Goal of the exercise: Every line from the start of the entries up to and including the one bearing "Task: Click the 'Ethereum" must be printed verbatim, without the pictures.

Input data:
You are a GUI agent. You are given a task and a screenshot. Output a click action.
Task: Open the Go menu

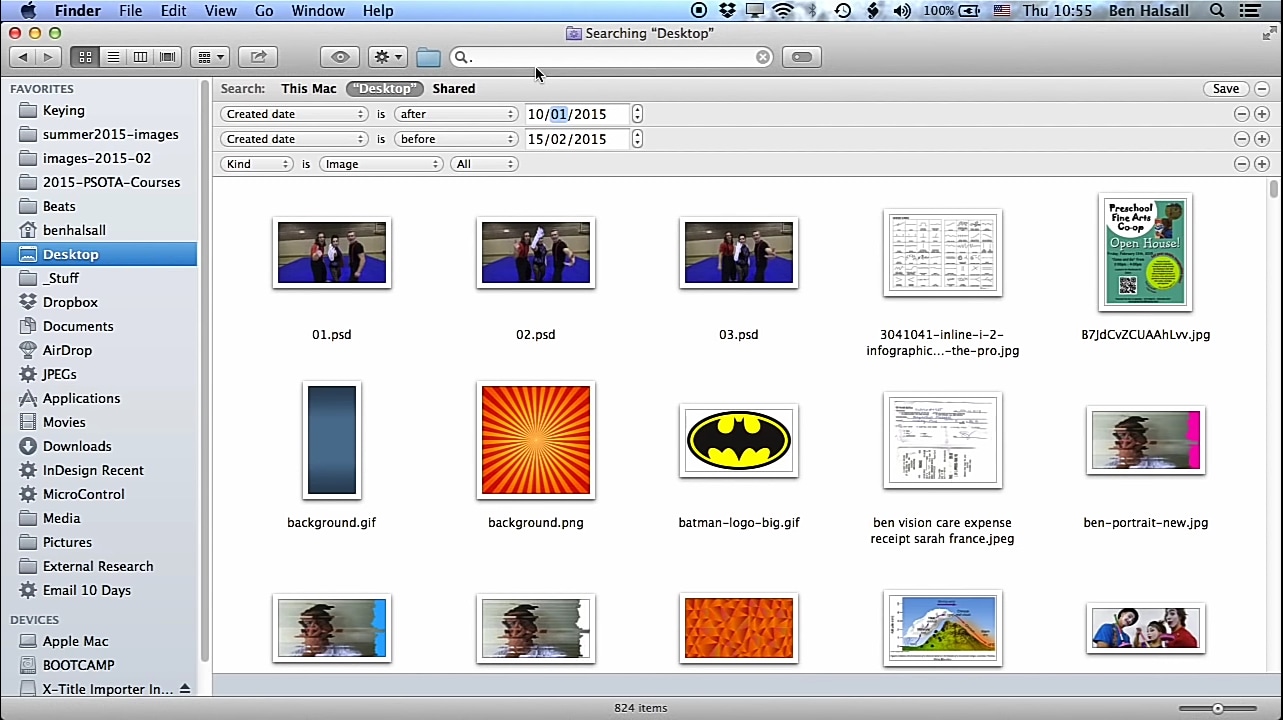264,11
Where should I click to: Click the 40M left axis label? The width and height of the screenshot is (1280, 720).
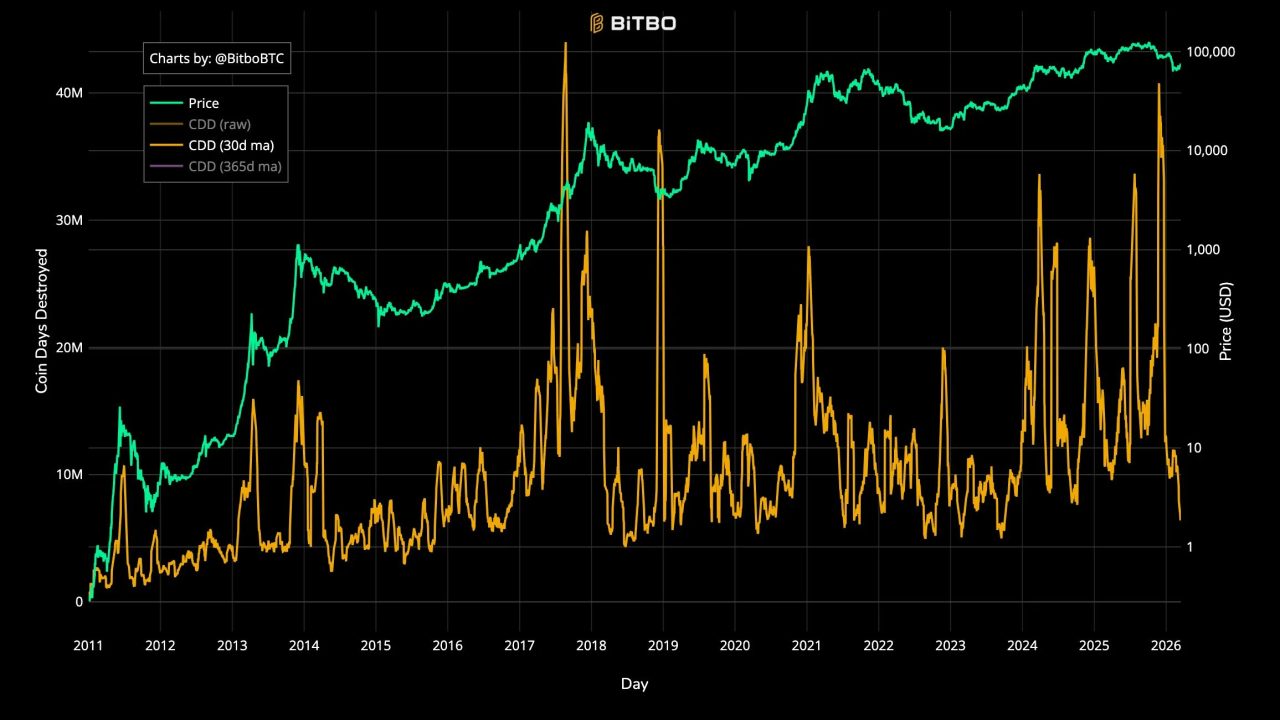pyautogui.click(x=69, y=92)
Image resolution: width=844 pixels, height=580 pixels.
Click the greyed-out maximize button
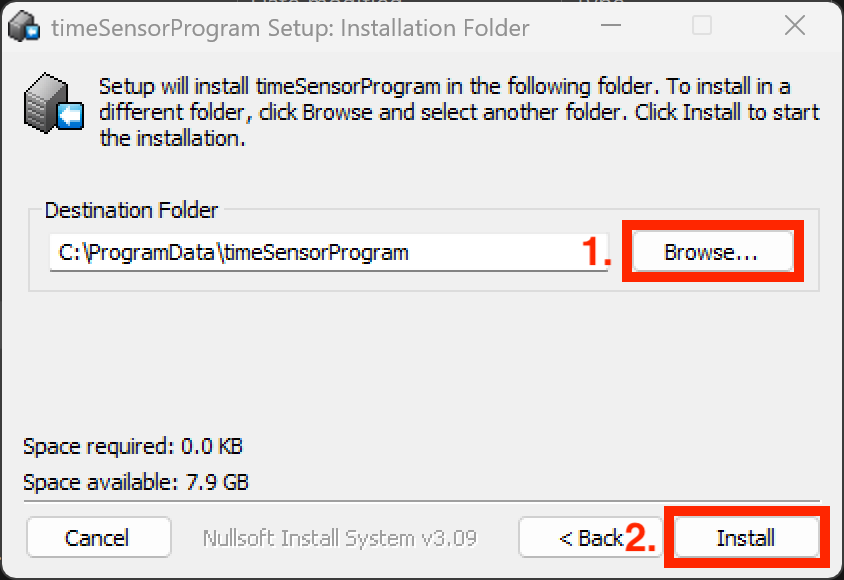point(702,27)
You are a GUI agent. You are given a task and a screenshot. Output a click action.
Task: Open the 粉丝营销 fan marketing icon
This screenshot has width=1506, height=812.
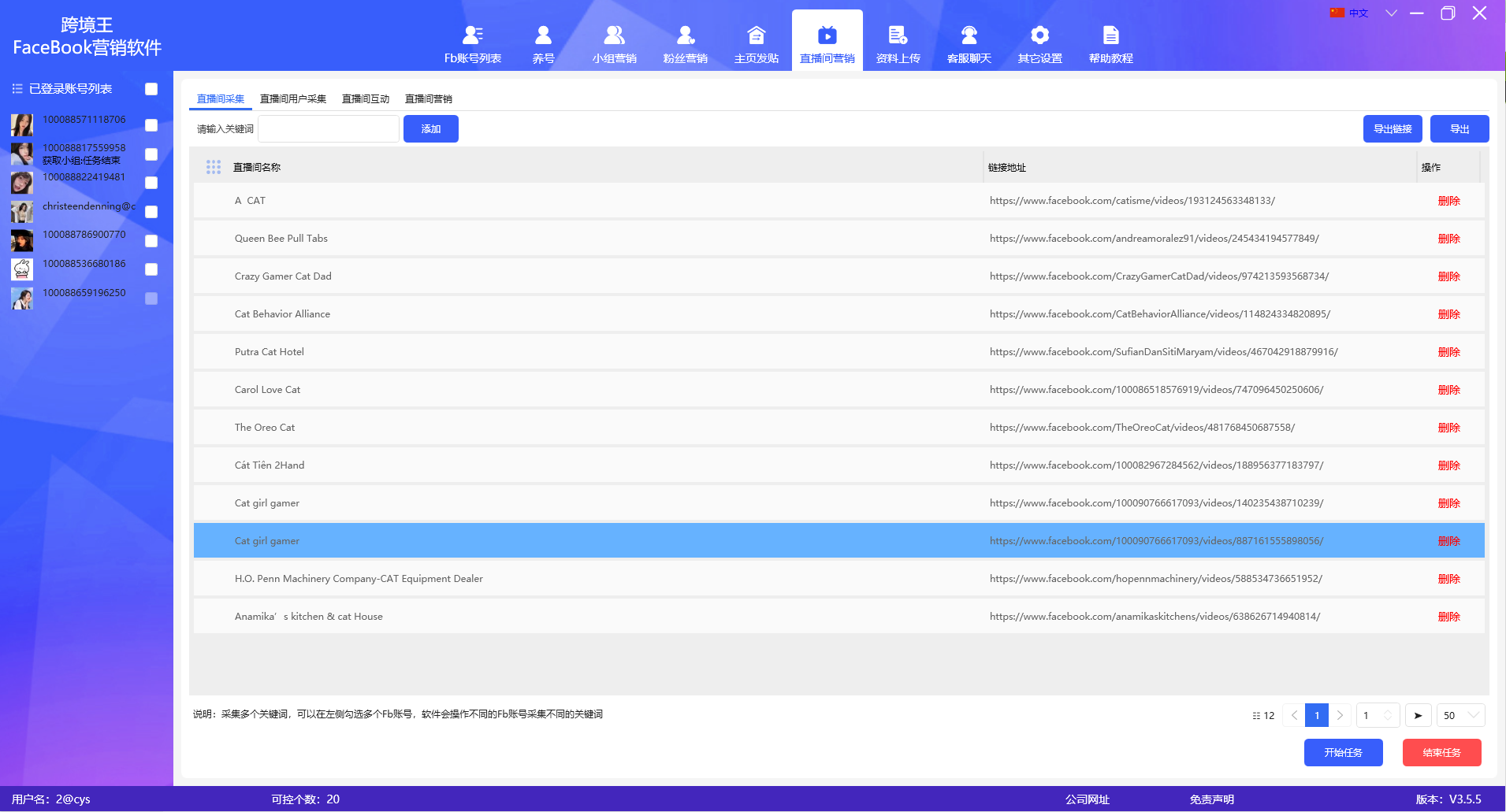[685, 35]
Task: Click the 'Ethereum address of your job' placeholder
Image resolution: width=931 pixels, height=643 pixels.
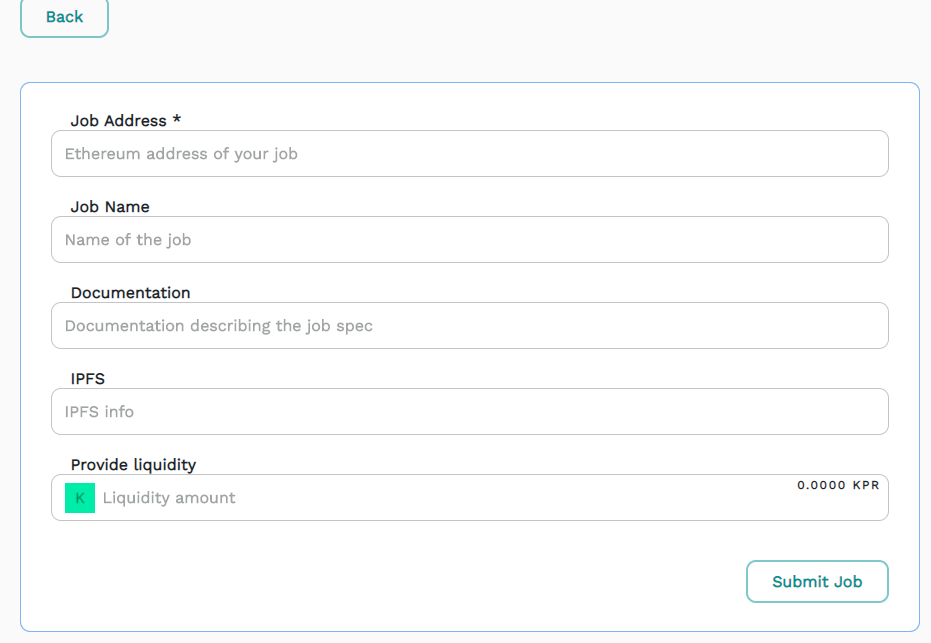Action: pos(181,154)
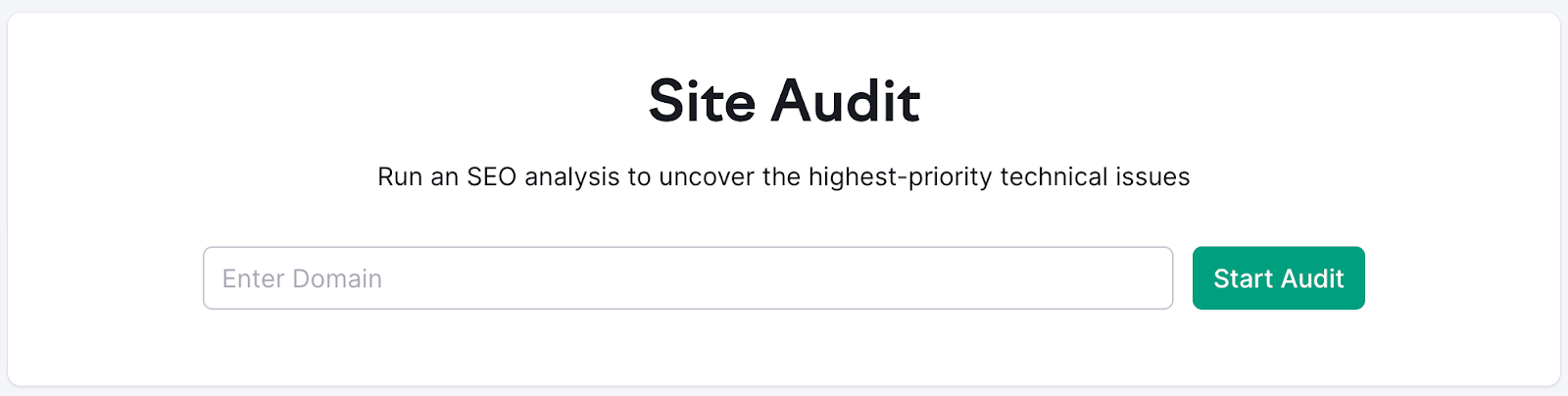1568x396 pixels.
Task: Click the large Site Audit title
Action: pyautogui.click(x=784, y=101)
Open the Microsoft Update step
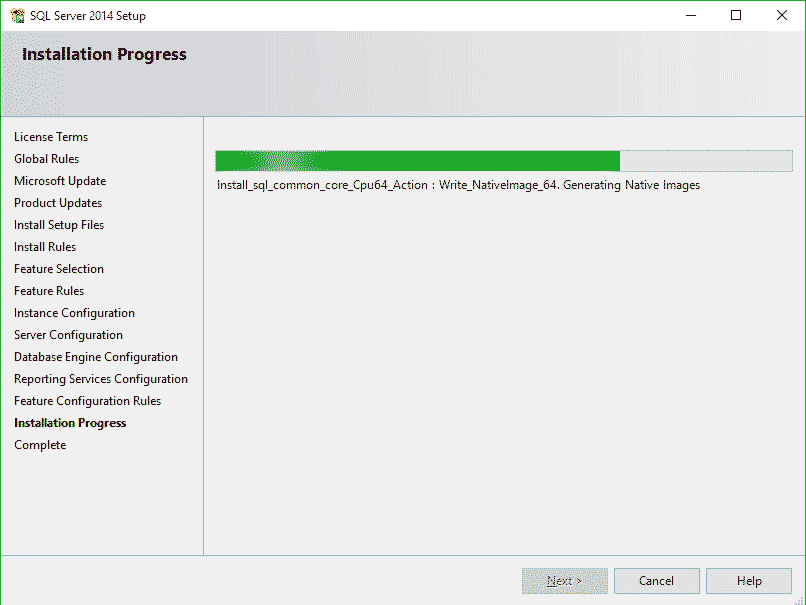The height and width of the screenshot is (605, 806). pos(60,180)
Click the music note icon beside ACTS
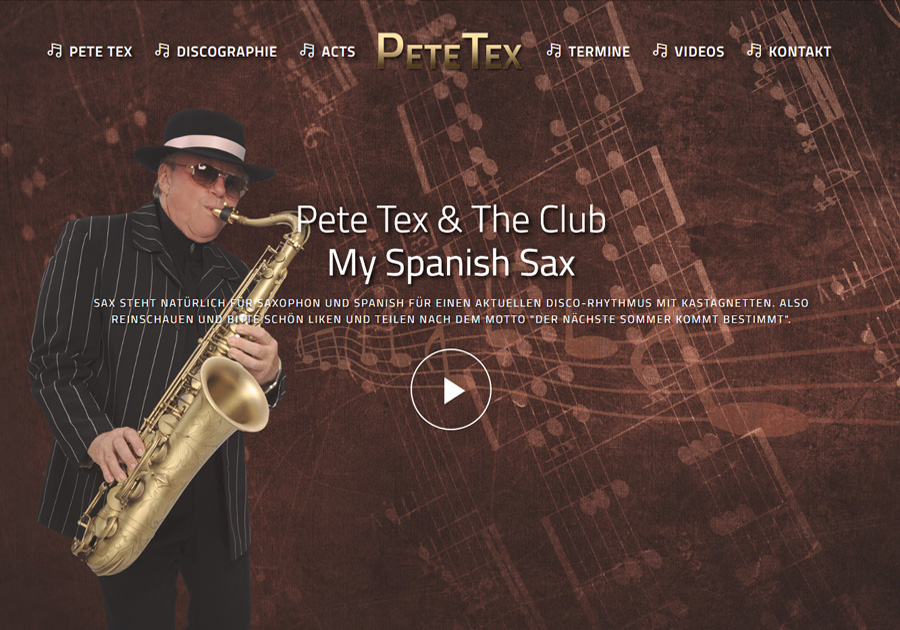Screen dimensions: 900x630 pyautogui.click(x=307, y=50)
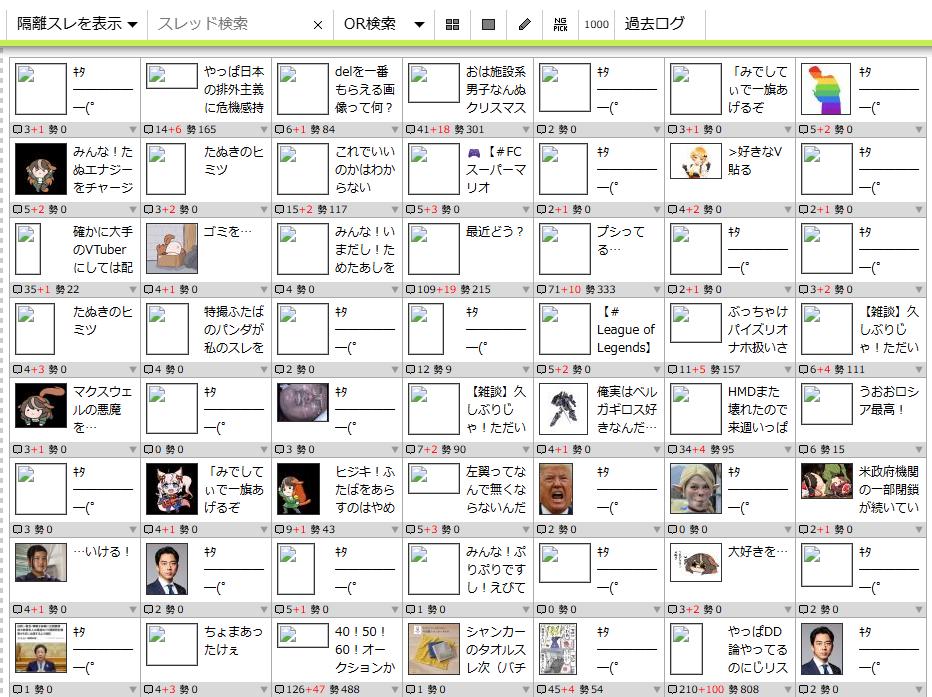Click the single-pane gray rectangle view icon
932x697 pixels.
pos(488,24)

Reply to the exercise:
You are a GUI agent. You are given a task and a screenshot. Output a click action.
Task: Open the Go menu

264,11
Where should I click to: Click the 40M left axis label? The width and height of the screenshot is (1280, 720).
pyautogui.click(x=69, y=92)
Image resolution: width=844 pixels, height=580 pixels.
Click the greyed-out maximize button
point(702,27)
You are a GUI agent. You are given a task and a screenshot. Output a click action.
Task: Open the 粉丝营销 fan marketing icon
This screenshot has width=1506, height=812.
[685, 35]
Task: Click the 'Ethereum address of your job' placeholder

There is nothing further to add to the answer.